Directions —
A - List every food or drink named in the passage about visiting Europe.
B - From the passage about visiting Europe, write out the text that begins at the words "We are not the" and stops after "other is now.", substituting "apple cake" for "strudel".

Text passage —
-------
Likewise, universal health care is impossible to argue against. I frustrated myself failing to explain the rationality of our system. They complain about paying half their income in taxes, but are astounded to learn that we pay more than that after adding up the private costs of all our government doesn’t provide. They’ve never had to make the choice between keeping the house and having an operation, and had never heard of anyone having to pay off childbirth expenses over years, like car payments.

And our paranoia over terrorism feels pathological compared to the EU’s responses, even though they’ve been threatened from terrorism for decades. Boarding a flight into an EU country is little different than boarding a domestic flight here. Flying back to the States, I’m cautioned to arrive two and a half hours before departure time, because every passenger must be personally interviewed by airline security personnel—a process that extends a wide-body’s loading time to two hours! Arriving here, I might be asked to exit the plane with my passport held open at arm’s length through a gauntlet of Homeland Security personnel, progress up the exit ramp slowed by repeated questions about my destination and purpose for the visit. And I was born here! Friends confided that they avoid the hassle of visiting the US, even though our weak dollar would make their trip cheap.

The misconceptions between our cultures are huge and growing larger. Our friends’ kids were surprised that we weren’t chubby because they’d heard that all Americans were fat from eating Kentucky Fried Chicken. Neighbor kids stopped by to see some fabled ‘real Americans’, and left disappointed that we didn’t look much different from anyone else. Our friends served non-fat milk, and when I noted that I thought Europeans didn’t care about saturated fat, they just laughed at me.

Every conversation seems to eventually slip into mutually embarrassing questions about what we’re doing in Iraq. To anyone growing up in the shadows of flakterms, war is a futility one needn’t have personally experienced to choose to avoid. Our friends wonder how we’d ever extract ourselves from Middle Eastern quicksand, and I share their dismay.

Our distant cousins, left behind when we went to invent a new world, fear for us. They watch in dismay as we fall into the same traps our common ancestors stumbled into, and are genuinely concerned at the long shadows our modern, virtual flakterms will cast on future generations who will want nothing more than a walk in a well-tended garden on a frosty Sunday morning.

Travel, the old adage claims, broadens one. It broadens by highlighting the narrowness of parochial perspective. We still have a lot to learn from each other, if we can respect differing opinions to actually learn from each other. Our differences make us so much the same that we dare not dismiss each other now.

We are not the ugly Americans they too easily expect us to be. They are no longer the war-ravaged refugees our Marshal Plan revived. These facts become obvious over something as personal as coffee and strudel shared in a smoky Viennese coffeehouse. They’ve left the Intensive Care Unit of international relations and stand quite proudly upon what they are building with their own hands. And we are no longer the Daddy Warbucks they relied upon in the past. Neither of us seem sure who the other is now.

Any visit to Europe is a step into history and tradition so present that it colors everything. From the cobblestone streets to the ancient cathedrals, the new Europe stands on the shoulders of its past. Just like us.

I will return from this visit reminded of this simple fact. No one escapes from their past and our present is destined to be our future’s foundation. We can securely stand only upon sturdy shoulders. It’s up to each of us to deeply consider our future while we construct our present because the towers we build today will not be easily torn down then. What keeps us feeling secure today might well cast long shadows over our children and their children’s children long after whatever threatens us has gone.
-------
Records shown —

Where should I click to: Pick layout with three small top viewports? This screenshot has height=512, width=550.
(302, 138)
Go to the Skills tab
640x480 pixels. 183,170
-------
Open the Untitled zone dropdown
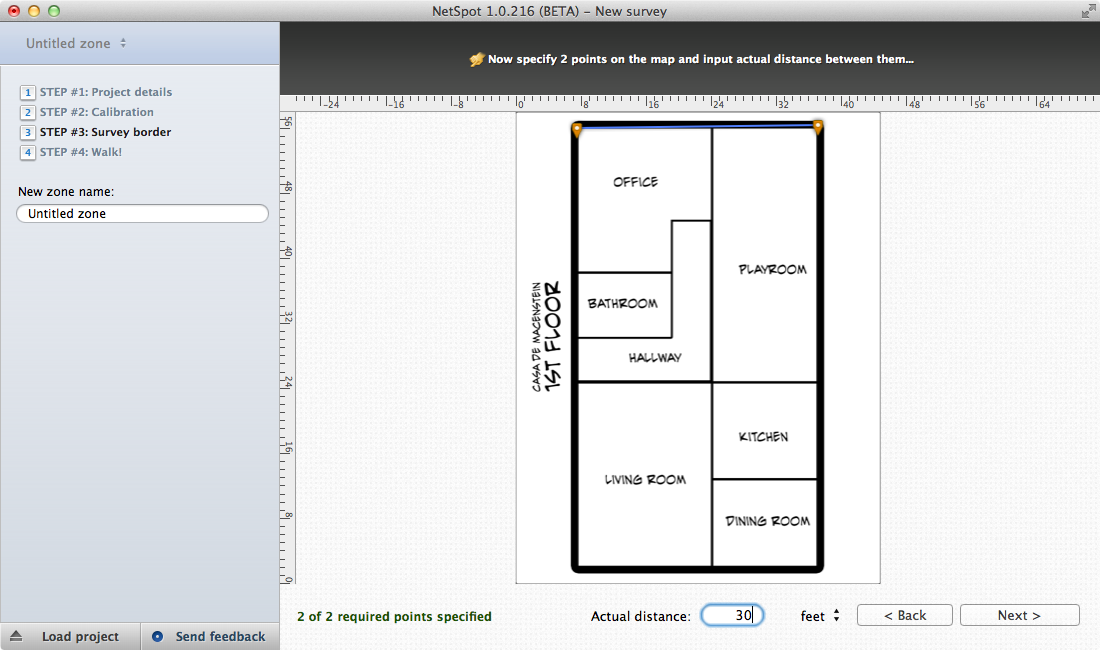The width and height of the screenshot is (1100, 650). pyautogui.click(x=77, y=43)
-------
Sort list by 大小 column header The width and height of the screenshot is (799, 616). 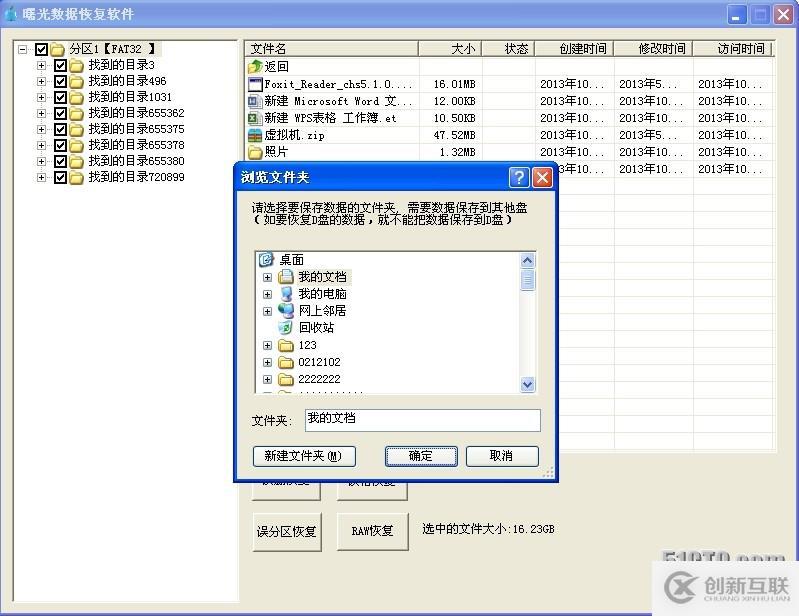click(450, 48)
-------
Responses to the tasks —
A - Kentucky Fried Chicken, non-fat milk, coffee, strudel

B -
We are not the ugly Americans they too easily expect us to be. They are no longer the war-ravaged refugees our Marshal Plan revived. These facts become obvious over something as personal as coffee and apple cake shared in a smoky Viennese coffeehouse. They’ve left the Intensive Care Unit of international relations and stand quite proudly upon what they are building with their own hands. And we are no longer the Daddy Warbucks they relied upon in the past. Neither of us seem sure who the other is now.